____ GIVEN DATA
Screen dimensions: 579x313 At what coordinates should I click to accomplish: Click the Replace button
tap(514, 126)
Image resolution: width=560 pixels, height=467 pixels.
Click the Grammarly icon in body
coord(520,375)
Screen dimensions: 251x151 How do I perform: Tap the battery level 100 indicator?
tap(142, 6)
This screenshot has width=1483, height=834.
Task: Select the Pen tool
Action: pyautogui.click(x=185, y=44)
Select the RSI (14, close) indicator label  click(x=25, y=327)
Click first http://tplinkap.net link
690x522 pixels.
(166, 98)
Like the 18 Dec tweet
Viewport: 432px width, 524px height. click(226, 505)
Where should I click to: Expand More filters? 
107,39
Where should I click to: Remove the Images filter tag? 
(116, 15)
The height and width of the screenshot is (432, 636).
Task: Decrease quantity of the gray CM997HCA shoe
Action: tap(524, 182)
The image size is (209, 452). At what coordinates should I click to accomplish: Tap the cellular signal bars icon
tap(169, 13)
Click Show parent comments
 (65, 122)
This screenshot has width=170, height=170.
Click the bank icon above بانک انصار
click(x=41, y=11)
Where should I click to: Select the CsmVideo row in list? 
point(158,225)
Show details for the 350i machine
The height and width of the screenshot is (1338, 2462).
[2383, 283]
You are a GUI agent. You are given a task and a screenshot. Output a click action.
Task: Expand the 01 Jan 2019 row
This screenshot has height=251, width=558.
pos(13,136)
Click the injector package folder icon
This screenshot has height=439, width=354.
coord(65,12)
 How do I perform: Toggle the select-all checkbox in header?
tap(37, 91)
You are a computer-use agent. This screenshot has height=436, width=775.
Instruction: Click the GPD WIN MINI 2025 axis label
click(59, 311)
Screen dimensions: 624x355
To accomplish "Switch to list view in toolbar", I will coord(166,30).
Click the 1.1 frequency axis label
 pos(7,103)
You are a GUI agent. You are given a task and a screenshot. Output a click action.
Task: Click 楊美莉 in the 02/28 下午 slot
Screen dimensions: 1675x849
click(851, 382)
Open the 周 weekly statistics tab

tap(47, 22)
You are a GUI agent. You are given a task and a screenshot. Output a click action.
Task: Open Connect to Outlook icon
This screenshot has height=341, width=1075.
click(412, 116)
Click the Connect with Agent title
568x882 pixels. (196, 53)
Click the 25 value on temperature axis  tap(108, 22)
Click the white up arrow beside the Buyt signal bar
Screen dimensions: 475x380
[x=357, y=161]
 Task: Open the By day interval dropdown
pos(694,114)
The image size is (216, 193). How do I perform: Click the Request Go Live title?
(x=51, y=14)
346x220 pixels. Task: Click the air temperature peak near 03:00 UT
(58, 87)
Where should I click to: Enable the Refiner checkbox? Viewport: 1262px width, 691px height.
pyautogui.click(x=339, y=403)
________
● **TASK TO COMPLETE**: Which lines of the material contain the word "Where"? Pull out each of those lines and copy it in full.

● **ANSWER TO THE PROBLEM**:
Where should I click to: Expand More filters? 
Where should I click to: Remove the Images filter tag? 
Where should I click to: Select the CsmVideo row in list? 
Where should I click to: Enable the Refiner checkbox? Viewport: 1262px width, 691px height.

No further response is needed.